MrsF my leielismy, zarowno pierwsza jak i druga ( w zaleznosci od tego kto podroz finansowal;-)) i powiem, ze dla takiego malca jesli chodzi o komfort roznicy nie ma (jest za to spora dla rodzicow:-)). Ja przyznam, ze bardziej stresowalam sie tym lotem w biznes niz normalnym bo w sumie balam sie, ze jak by maly plakal to pasazerowie patrzyli by krzywym okiem - w koncu placa za komfort i spokoj. No ale bylo ok za kazdym razem. Zreszta w Europie to wogole nie inwestowalabym w pierwsza klase bo procz siedzenia z przodu, lepszego jedzenia i normalnych sztuccy to roznicy zbytniej nie ma ;-):-) A co do kontroli paszportowej i calego tego harmidru to malca wogole to nie dotyka - jedynie jesli akurat usnal ci w wozku/foteliku to fakt, ze trzeba go wyjac by przeswietlic wozek jest nieco uciazliwy. Ja po pierwszej podrozy z wozkiem - latam juz tylko i wylacznie z nosidelkiem/chusta (a wozek jak biore to od razu oddaje z bagazem) - co znacznie ulatwia sprawe (nawet jak chcesz pospacerowac po samolocie z malym to masz rece wolne zeby sie przytrzymac itp. ) A tak wogole to nie ma sie czego obawiac bo nawet jak James bedzie mial ochote sobie pokrzyczec to i tak nikt nie zwroci na to uwagi :-) Bedzie dobrze.
Aha mleko i butle z woda tez zawsze mam ze soba - tak w razie czego. Ale najlepszy sposob to jednak przytulic do piersi i tak ululac szkraba:-)
Niekat my tez dzisiaj na wizyte - ale u nas chyba szczepia dopiero w drugim miesiacu. Zreszta zobaczymy. No i ciekawa jestem jak tam Zoska przybiera - bo wyglada dorodnie:-)
Sabincia wspolczuje, ze masz tak ciezko i ze nie ma kto cie odciazyc.

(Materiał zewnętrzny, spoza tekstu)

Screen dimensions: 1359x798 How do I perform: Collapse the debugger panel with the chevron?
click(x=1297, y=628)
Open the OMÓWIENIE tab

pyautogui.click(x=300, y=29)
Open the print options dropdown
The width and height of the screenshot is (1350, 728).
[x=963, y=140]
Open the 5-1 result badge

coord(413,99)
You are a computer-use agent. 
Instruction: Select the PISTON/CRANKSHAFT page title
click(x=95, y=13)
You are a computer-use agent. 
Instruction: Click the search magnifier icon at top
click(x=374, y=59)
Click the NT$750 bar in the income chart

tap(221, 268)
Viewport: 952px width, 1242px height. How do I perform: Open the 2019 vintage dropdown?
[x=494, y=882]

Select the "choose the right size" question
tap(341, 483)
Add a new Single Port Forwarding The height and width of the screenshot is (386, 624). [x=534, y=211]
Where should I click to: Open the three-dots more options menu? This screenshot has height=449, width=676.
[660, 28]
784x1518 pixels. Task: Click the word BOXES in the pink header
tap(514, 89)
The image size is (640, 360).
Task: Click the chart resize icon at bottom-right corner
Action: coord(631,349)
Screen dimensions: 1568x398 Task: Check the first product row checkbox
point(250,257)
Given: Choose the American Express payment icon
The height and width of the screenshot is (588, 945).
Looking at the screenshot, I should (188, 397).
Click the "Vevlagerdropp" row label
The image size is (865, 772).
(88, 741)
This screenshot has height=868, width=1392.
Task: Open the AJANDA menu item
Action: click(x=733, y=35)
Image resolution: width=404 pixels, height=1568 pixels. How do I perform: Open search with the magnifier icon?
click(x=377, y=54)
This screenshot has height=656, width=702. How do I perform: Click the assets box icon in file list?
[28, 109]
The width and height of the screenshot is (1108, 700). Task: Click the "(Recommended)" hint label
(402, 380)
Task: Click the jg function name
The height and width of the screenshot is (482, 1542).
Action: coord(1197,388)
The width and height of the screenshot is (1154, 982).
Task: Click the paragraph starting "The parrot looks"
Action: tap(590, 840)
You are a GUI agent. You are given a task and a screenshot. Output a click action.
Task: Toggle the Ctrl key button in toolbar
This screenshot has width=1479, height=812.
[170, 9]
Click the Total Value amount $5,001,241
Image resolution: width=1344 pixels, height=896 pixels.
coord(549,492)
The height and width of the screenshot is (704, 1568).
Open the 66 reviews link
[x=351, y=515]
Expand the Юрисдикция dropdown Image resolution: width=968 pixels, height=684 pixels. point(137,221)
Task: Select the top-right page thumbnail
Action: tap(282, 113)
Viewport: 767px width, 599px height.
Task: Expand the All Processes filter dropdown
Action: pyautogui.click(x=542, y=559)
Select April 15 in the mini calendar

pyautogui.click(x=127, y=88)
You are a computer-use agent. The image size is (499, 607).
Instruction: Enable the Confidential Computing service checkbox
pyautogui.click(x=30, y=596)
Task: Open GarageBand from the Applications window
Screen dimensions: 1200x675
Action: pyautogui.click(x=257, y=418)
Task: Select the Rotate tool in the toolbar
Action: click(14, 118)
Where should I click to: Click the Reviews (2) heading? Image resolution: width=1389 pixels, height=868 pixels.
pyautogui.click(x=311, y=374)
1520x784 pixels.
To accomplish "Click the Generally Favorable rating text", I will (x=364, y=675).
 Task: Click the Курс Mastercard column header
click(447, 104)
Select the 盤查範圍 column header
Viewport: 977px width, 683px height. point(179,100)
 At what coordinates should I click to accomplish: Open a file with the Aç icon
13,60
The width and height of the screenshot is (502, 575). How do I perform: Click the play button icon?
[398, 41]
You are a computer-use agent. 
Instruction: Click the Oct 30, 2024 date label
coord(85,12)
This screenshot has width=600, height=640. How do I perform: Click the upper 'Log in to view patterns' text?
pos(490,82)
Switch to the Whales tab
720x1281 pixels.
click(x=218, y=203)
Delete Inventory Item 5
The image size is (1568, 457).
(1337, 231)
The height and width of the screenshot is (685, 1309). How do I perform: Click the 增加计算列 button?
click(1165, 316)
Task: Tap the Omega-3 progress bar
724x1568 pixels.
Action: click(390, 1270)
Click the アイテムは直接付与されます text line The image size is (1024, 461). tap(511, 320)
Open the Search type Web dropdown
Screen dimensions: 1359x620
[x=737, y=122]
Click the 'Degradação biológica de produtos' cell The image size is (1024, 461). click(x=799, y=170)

Jedyne pocieszenie, ze im dalej tym bedzie lepiej bo kolki nie trwaja wiecznie. Oby szybko sie polepszylo!
U nas dzis piekne slonce a Julek mi protestuje i zamiast na spacer chce bajke ogladac:-( Za pl godziny pewnie zmieni zdanie a za to Zoska zacznie krzyczec i na tym sie skonczy. Synchronizacja dwojki to chwilowo nasz najwiekszy problem.